The other things were nothing. That a man of sixty-five should in a single night become a man of eighty; that the iron grey hair should become white; that a steady hand should shake, and straight shoulders be bent. It was the look in his face, the far-off look, which made the secretary ask that question before he went on.
Mr. Cassilis nodded his head gently. He could understand.
"You left the telegrams unopened for a week and more!" cried the impatient clerk. "Why—Oh, why!—did you not let me open them?"
There was no reply.
"If I had known, I could have acted. Even the day before yesterday I could have acted. The news came yesterday morning. It was all over the City by three. And Eldorado's down to nothing in a moment."

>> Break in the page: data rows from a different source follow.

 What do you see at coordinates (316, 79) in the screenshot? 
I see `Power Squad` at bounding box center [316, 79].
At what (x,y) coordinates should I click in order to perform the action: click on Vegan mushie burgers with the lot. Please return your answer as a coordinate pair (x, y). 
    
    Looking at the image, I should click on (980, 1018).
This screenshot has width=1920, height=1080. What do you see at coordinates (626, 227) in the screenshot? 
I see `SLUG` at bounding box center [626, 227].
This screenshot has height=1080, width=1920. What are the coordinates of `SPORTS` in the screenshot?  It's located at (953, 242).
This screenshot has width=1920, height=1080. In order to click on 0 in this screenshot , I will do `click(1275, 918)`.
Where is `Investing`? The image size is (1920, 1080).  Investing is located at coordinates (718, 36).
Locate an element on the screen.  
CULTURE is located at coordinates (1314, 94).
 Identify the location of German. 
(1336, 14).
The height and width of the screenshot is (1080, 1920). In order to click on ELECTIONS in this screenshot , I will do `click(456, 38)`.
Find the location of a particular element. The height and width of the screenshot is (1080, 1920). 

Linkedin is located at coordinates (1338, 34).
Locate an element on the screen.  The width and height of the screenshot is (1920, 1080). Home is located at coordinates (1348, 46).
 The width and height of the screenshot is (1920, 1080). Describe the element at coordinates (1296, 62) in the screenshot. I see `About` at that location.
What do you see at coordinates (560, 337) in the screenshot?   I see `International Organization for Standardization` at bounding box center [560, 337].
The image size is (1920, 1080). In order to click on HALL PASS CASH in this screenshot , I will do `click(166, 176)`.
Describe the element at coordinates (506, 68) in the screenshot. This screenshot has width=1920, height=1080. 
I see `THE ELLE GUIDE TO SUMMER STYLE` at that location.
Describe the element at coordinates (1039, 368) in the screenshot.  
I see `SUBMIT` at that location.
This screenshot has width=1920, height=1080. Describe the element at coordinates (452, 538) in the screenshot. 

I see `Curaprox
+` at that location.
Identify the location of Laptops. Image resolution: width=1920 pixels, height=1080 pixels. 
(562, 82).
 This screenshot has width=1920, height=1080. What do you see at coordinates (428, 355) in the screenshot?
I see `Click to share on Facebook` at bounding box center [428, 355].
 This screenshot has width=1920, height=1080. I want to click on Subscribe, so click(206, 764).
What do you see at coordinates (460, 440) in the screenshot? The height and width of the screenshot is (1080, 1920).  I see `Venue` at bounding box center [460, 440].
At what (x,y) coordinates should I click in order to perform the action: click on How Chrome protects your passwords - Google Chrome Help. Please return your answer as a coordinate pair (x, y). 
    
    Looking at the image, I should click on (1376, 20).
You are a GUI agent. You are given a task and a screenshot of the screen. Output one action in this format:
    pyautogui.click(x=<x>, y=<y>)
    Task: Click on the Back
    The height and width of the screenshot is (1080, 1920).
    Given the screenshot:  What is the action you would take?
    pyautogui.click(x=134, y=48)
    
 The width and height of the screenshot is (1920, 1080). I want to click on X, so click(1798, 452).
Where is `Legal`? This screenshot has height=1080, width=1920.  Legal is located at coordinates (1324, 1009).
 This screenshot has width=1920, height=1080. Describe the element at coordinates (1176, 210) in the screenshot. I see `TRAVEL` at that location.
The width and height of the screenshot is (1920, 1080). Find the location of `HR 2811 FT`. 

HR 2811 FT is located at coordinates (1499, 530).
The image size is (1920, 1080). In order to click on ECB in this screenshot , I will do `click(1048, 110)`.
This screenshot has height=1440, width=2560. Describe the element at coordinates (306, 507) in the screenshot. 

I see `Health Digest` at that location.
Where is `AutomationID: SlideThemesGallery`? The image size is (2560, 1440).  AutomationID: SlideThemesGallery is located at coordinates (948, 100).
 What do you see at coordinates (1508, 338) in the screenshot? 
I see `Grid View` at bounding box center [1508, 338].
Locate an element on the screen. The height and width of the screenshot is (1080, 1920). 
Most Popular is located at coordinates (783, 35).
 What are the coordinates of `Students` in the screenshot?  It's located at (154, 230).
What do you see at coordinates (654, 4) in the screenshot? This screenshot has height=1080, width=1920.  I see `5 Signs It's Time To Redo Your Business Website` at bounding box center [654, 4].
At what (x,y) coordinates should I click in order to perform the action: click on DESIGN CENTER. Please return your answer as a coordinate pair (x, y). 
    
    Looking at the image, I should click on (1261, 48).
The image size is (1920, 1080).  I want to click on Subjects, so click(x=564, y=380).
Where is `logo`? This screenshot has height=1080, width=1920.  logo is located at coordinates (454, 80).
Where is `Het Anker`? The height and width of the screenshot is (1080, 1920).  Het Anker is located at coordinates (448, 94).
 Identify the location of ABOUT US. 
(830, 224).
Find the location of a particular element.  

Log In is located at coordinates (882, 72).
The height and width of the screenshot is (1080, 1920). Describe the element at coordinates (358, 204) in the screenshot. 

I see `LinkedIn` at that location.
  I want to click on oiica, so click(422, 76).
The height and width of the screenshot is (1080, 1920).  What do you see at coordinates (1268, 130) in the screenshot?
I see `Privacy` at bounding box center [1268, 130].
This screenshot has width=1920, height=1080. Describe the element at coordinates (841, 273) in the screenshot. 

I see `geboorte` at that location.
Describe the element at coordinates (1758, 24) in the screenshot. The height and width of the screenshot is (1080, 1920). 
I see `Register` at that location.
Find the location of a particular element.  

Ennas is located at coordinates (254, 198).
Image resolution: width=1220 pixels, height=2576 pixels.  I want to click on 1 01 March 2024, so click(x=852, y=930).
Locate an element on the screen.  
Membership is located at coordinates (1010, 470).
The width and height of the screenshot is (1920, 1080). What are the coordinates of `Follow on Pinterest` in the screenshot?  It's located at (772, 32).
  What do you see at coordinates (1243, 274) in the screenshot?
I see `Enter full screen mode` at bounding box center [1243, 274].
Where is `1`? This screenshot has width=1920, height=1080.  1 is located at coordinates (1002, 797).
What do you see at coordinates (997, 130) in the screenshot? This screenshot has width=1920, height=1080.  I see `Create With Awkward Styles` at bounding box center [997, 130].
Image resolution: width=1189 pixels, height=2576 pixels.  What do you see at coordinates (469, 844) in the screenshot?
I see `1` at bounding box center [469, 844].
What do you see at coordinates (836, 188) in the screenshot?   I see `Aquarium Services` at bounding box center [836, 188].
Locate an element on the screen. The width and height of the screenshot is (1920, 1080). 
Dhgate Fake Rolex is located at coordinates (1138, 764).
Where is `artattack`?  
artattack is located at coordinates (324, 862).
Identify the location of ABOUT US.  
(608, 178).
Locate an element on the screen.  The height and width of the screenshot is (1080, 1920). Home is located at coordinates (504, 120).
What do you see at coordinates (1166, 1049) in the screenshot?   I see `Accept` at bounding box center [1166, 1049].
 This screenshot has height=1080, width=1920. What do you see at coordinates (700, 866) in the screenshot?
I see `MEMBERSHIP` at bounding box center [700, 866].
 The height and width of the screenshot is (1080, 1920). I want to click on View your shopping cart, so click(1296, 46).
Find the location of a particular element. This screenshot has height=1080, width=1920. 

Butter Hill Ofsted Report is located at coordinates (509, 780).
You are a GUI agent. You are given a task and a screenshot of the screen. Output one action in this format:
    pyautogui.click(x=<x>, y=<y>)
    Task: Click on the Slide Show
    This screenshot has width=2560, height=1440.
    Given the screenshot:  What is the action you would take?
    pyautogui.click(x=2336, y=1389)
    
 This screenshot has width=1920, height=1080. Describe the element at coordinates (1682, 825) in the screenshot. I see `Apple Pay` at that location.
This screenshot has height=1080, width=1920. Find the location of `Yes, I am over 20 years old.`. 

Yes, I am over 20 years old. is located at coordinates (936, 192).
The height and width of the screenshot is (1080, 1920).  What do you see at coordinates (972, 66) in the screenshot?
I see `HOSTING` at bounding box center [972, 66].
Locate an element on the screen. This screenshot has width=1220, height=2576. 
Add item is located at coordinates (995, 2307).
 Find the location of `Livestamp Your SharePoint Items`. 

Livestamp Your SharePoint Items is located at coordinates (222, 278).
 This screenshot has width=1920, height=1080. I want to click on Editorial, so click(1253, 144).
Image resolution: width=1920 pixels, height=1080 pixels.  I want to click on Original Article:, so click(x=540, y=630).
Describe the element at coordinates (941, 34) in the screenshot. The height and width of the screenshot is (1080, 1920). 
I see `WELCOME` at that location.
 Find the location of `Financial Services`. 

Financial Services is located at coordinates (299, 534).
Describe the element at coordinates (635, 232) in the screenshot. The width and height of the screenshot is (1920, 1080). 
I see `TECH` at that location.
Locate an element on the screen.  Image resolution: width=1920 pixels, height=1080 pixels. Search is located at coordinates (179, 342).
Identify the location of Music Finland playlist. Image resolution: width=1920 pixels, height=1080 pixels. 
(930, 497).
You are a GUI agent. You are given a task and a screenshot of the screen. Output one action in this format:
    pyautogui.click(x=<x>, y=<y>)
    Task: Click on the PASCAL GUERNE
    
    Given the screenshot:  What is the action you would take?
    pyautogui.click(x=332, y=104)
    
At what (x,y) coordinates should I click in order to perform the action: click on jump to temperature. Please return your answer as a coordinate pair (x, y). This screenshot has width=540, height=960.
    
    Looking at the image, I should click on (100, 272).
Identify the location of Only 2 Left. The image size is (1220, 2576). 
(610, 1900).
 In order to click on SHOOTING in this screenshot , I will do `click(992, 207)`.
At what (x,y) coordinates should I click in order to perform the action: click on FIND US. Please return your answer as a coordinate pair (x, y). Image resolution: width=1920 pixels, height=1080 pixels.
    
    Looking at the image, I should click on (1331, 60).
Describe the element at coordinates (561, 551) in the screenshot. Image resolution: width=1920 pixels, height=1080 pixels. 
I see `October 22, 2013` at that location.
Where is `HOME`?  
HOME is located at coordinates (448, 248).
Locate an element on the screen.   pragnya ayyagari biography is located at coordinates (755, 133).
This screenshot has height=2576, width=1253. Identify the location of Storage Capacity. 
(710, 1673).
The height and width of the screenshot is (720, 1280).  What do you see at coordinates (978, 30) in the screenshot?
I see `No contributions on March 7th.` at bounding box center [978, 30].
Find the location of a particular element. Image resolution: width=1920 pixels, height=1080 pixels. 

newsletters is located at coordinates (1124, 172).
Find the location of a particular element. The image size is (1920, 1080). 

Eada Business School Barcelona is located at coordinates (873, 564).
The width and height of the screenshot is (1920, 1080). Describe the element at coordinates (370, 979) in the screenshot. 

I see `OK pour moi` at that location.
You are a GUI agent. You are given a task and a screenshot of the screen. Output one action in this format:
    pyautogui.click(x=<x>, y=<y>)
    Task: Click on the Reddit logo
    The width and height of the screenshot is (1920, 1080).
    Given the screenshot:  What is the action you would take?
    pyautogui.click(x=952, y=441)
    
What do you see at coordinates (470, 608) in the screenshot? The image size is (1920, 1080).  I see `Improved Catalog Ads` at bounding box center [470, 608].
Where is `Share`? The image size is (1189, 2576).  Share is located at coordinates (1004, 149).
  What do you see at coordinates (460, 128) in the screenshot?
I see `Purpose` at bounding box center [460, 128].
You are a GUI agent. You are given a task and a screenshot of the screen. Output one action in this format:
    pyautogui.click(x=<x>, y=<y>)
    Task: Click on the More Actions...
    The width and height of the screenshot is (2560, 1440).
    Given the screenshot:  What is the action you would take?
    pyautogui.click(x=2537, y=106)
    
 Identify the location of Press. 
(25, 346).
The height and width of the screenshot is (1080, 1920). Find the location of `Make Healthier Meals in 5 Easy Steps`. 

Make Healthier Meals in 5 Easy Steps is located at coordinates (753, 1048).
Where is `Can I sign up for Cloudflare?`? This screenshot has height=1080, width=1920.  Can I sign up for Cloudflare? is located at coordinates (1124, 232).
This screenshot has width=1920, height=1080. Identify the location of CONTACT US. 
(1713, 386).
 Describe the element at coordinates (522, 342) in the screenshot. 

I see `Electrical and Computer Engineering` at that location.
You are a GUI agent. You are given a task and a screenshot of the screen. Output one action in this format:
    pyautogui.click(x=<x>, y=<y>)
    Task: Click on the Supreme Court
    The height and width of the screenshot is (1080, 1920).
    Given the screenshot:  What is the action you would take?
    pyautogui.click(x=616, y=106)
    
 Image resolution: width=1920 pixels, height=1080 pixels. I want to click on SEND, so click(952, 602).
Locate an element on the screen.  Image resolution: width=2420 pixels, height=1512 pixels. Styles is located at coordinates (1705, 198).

Mr. Cassilis looked a mild inquiry. No anxiety in that look at all.
"Eldorado won't pay up her interest. It's due next week. Nothing to pay it with. Your agent in New York telegraphed this a week ago. He's been confirming the secret every day since. O Lord! O Lord! And you the only man who had the knowledge, and all that stake in it! Can you speak, sir?"
For his master's silence was terrible to him.
"Listen, then. Ten days ago Eldorados went down after Wylie's pamphlet. You told him what to write and you paid him, just as you did last year. But you tried to hide it from me. That was wrong, sir. I've served you faithfully for twenty years. But never mind that. You bought in at 64. Then the Eldorado minister wrote to the paper. Stock went up to 75. You stood to win, only the day before yesterday, £260,000; more than a quarter of a million. Yesterday, by three, they were down to 16. This morning they are down to 8. And it's settling-day, and you lose—you lose—your all. Oh, what a day, what a day!"
Still no complaint, not even a sigh from the patient man in the Windsor chair. Only that gentle tapping of the knuckles, and that far-off look.